* [ABOUT THIS EXERCISE]:
In the text on Skygolpe's other works, what is Digital Maieutics conceived as?

* [SELECTED TEXT]:
OTHER WORKS
This section brings together a series of experimental works by Skygolpe that do not belong to clearly defined formal cycles, but instead represent moments of transversal research within the artist’s practice.
Within this context sits Digital Maieutics, a publication conceived as an autonomous conceptual artwork. The book uses artificial intelligence as an active interlocutor in a series of dialogues and texts inspired by Socratic maieutics, not to provide answers, but to generate questions, logical frictions, and new spaces for thought. AI is not treated as a tool, but as a discursive partner, challenging distinctions between author and medium, intuition and computation, human creativity and non-human processes.
Alongside the editorial dimension, Skygolpe’s practice includes a range of installations and physical works, often produced using industrial materials, prefabricated elements, neutral surfaces, or structures drawn from the urban environment. In these works, Skygolpe investigates the relationship between presence, language, and context, reducing form to minimal yet incisive interventions.

* [SOURCE DATA]:
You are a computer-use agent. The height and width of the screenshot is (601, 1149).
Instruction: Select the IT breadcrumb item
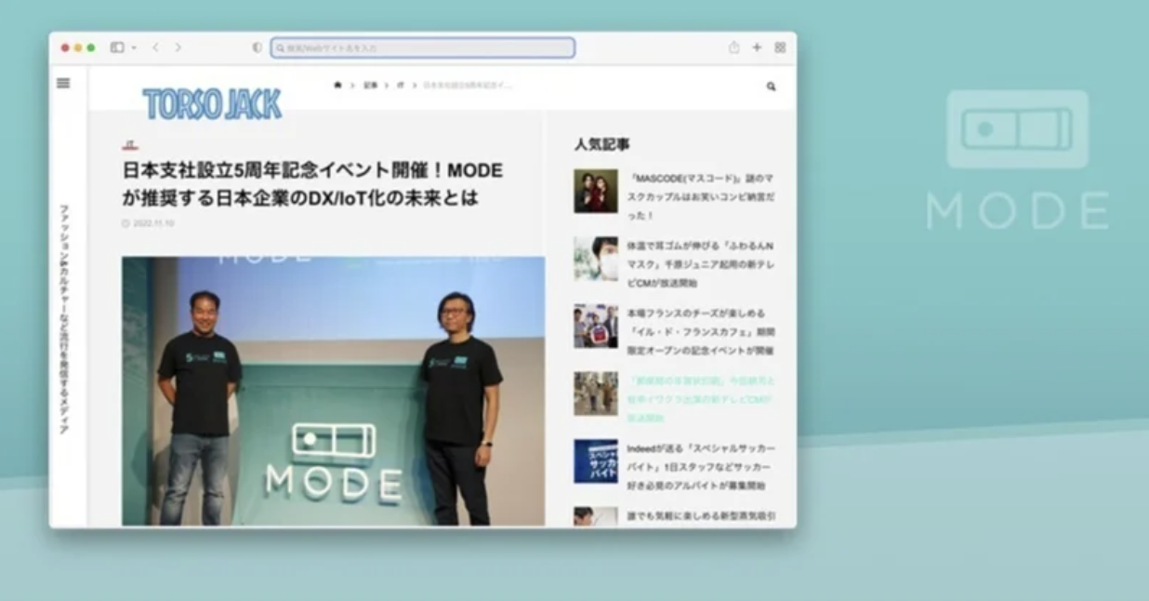point(401,86)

* [EXERCISE ANSWER]:
An autonomous conceptual artwork.